Sinceramente, não sei como é que o Ministério Público se deixa desautorizar desta maneira, e como é que o caso não foi ainda ao Parlamento. Ainda não perceberam que estamos perante um ataque muito sério ao regular funcionamento das instituições que são a base de qualquer Democracia?

--

Neste momento está a acontecer à Fernanda Câncio.
Independentemente dos sentimentos de ressentimento e vingança que algumas pessoas possam ter em relação a ela, não nos iludamos: se permitirmos isto, deixamos uma porta aberta para que aconteça a qualquer um de nós.

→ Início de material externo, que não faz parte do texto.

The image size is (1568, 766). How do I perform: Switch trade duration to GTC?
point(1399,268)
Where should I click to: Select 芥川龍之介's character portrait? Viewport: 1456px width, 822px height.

Alguns dirão "ai, mas eu cá sei escolher as pessoas com quem me dou". Não teria tanta certeza.
Melhor será passar a exigir sempre cópia da declaração de impostos a todos os amigos que nos convidarem para um almoço ou nos derem um presente de valor.
(É esta a sociedade que queremos ter?)

Outros dirão "quem não deve não teme". Pois, fiem-se na Virgem...

--

Quem quiser ler o texto da Fernanda Câncio: o processo marquês e eu (e a visão).
Quem quiser ler a crítica que o Daniel Oliveira faz ao Correio da Manhã e à Justiça portuguesa (explica muito melhor que este meu post): Fernanda Câncio e os atalhos do "Correio da Manhã".
Quem quiser mesmo ir coscuvilhar no que nunca devia ter passado ao domínio público, mas agora que o mal está feito convém informar-se para além das insinuações do Correio da Manhã: O que liga Fernanda Câncio à Operação Marquês? 
Quem quiser ouvir o Ricardo Araújo Pereira a dizer que isto parece o processo de Kafka do séc. XXI: Governo Sombra de 15.05.2016 (a partir de 7:34)
(Ontem escrevi o título deste post, e fiquei toda satisfeita com ele, achei-me muito original. Esta manhã vi o Governo Sombra, e aparece-me o Ricardo a dizer mais ou menos o mesmo. Humpf! Das duas, três: ou é sinal de que eu sou um génio, ou o RAP está a perder qualidades, ou então o espírito do La Palice caiu sobre nós os dois.)